Ведущий клюнул носом. Завыл.
Вой нарастал. Сирена. Немцы вешали на них сирены — нарочно, чтоб давило на душу. Давило.
Первая бомба легла в голову колонны.
Земля встала дыбом. Чёрный куст. Грохот догнал глаза.
Лошади рванули. Повозка опрокинулась. Кто-то закричал.
Второй пошёл в пике. Третий.
— Лежать! — Воронин вдавил Лыкова в борозду. — Не беги!
Бежали все. Поле кипело бегущими.
Бомба. Ещё. Ещё.
Свист. Удар. Горячий воздух дал по спине.
Комья земли застучали по шинели. Запахло толом и палёным.

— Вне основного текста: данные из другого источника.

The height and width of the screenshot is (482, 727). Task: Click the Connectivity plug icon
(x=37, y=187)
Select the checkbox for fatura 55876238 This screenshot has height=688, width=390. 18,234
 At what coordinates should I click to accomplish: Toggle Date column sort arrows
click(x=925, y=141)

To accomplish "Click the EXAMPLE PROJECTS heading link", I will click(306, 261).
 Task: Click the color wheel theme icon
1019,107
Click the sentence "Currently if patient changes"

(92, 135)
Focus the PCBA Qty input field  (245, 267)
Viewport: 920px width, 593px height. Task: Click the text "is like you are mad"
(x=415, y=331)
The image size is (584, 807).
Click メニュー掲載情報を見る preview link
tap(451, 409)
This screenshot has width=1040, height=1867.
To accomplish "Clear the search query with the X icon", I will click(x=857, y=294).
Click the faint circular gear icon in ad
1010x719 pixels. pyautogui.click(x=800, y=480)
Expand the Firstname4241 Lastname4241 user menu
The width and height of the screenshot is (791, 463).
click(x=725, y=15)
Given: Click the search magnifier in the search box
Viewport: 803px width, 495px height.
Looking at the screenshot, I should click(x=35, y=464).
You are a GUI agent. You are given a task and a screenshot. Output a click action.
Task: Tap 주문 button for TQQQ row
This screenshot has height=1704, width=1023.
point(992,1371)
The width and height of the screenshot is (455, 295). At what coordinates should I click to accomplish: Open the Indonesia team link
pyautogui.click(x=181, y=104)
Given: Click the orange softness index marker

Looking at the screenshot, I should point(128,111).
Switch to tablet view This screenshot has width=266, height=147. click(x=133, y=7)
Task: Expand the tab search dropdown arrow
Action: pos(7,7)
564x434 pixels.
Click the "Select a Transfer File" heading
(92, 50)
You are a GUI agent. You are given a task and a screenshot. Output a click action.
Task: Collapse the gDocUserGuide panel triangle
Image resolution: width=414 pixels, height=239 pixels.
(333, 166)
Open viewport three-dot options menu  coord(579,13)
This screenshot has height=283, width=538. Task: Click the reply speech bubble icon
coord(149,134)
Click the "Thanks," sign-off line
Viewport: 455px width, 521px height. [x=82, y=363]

Лаптёжники отбомбились. Не ушли.
Развернулись. Пошли по второму кругу — из пулемётов.
Низко. Видно лётчика. Видно жёлтый кок винта.
Строчки пуль побежали по полю. К ним.
Воронин вжался. Земля у самого лица плюнула фонтанчиками.
Прошло. Мимо. На вершок.
Рядом охнул Гридя. Не ранен — выдохнул.
— Дед! Лыков! Живы?
— Живы! — это Дед.
— Тут! — это мальчишка.
Винтовочный выстрел. Кто-то с поля бил по самолётам из трёхлинейки. Зло, безнадёжно, стоя.
Его срезали первым же заходом.
Самолёты сделали три круга. Потом ушли — так же разом, как пришли.
Стало тихо.
Не совсем. Поле стонало.
Воронин поднял голову. Колонны не было. Было то, что от неё осталось.